Why is sleep important?
Lets take a look how sleep helps you and why lack of quality sleep makes you gain body fat.
Our bodies must experience so called deep sleep, not just regular sleep, to fully recover and meet demands of the day.
First type of deep sleep occurs in the first third of the night. During this stage, your body heals itself from workouts, you experience metabolic and tissue regeneration; this is the physical restoration stage of sleep. When you get enough of this deep sleep, you awake refreshed and ready to meet the day.
Second type of deep sleep takes place mostly during the last third of your night. This is the mental restoration stage of sleep. Most people often dream during this stage. When you get enough of this sleep, you think more quickly and creatively and are able to organize your thoughts better.
By not getting deep sleep, your body does not produce the hormones needed, for it to restore as mentioned above. You will not make gains from your workouts, recover from daily activity and worst mentally feel drained to do anything.
Second side effect is your body will start to produce cortisol hormone, which will through off your hormone balance killing your metabolism, the same way insulin hormone does from eating sugar.

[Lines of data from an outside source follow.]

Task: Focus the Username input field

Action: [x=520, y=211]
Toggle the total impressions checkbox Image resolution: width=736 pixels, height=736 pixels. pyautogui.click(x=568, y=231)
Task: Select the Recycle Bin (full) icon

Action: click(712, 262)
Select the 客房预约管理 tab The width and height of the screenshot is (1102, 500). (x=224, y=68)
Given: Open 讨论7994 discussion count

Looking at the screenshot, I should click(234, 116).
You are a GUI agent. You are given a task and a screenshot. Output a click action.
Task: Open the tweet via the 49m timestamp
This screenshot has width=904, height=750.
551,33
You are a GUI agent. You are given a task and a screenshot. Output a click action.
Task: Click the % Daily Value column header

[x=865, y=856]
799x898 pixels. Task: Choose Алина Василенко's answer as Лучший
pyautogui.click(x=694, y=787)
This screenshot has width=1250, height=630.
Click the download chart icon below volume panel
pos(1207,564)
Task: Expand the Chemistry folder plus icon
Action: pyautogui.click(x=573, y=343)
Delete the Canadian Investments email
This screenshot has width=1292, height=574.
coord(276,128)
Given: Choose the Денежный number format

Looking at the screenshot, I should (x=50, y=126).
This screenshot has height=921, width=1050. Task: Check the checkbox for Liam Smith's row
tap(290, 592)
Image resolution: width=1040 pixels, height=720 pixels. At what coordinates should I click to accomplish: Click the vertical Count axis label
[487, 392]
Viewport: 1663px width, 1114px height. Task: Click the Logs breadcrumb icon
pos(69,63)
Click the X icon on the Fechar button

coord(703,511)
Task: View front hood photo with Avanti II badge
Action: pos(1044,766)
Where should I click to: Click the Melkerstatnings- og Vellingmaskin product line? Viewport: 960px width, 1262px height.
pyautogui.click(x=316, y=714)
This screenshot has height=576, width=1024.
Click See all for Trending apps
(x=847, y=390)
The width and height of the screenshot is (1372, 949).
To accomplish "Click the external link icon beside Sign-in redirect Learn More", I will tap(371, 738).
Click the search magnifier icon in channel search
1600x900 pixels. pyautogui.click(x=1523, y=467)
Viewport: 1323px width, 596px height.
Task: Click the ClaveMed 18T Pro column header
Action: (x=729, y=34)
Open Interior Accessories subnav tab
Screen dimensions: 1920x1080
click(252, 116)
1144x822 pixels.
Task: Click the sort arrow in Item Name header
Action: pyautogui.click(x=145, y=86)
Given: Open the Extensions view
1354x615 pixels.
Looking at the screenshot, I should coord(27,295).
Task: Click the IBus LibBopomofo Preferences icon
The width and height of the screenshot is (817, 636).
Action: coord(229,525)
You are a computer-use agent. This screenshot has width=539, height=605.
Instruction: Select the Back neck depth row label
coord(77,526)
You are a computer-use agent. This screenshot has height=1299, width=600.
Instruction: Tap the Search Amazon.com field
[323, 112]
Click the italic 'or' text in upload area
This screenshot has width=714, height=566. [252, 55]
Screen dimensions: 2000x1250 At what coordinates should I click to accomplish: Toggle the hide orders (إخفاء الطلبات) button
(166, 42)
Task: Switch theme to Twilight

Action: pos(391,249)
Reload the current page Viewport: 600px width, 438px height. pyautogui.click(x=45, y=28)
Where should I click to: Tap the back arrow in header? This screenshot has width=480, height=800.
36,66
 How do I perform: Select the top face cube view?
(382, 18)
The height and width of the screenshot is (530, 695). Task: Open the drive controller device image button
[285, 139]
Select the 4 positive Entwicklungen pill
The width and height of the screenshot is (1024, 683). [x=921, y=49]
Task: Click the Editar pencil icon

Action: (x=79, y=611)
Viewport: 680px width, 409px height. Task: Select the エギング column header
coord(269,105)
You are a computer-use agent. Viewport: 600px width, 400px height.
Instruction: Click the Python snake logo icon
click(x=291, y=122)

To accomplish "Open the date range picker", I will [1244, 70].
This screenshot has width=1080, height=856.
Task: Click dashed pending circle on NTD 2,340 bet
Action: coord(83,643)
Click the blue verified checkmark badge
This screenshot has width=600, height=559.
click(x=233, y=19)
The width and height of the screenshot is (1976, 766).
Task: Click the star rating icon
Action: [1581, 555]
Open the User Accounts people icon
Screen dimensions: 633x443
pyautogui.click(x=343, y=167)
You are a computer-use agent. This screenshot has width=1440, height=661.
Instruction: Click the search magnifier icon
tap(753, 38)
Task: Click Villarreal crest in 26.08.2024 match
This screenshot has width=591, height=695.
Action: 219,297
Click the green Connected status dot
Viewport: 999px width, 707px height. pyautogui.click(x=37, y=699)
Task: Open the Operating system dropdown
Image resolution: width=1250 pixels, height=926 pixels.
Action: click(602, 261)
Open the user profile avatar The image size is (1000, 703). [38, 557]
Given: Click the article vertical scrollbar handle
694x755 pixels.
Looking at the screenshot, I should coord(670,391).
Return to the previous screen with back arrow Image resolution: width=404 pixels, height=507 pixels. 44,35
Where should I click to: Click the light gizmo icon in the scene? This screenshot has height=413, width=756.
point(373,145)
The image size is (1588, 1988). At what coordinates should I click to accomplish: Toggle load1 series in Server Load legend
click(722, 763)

Making you gain body fat.
How much sleep do we need?
- Recommendation for sleep time is 7-9 hours, depending on the individual.
- Sleep cycles are 90 minutes long and the most satisfying sleep includes a set number of full cycles ideally, waking up in the middle of sleep cycles can make you feel groggy. Try for at least between four to five.
- If you feel good in the morning, you got enough sleep.
What can you do to get into deep sleep?
- Stop blue light from electronics like tv, phone, tablet, 1-2 hours before bed time. Even if you do fall asleep you may not get into deep sleep.
- Missing you bed time window, gives you a second wind from cortisol hormone kicking in and lowering your sleep hormones. Again even if you do fall asleep you may not get into deep sleep. It turns out that going to bed at the right time is one of the most important factors in getting good sleep. Pick the right bedtime for you and stick to it. Since most of us have a wake-up time that’s determined by kids or work, count backward in 90min(4-6 sleep cycles) you need from that wake-up time to find your real bedtime, the time when you should be turning off the lights.
- Caffeine after 2-3pm will also prevent you from getting into deep sleep
- While alcohol can make you sleepy but also keeps you from reaching the deep stages of sleep, dehydrates you, and awakens you in the middle of the night.
A study showed Vigorous exercisers had fewer sleep problems than moderate and light exercisers, including less difficulty falling asleep and staying asleep, waking too early and not being able to fall back asleep. All exercisers reported fewer of these problems than people who did not exercise at all.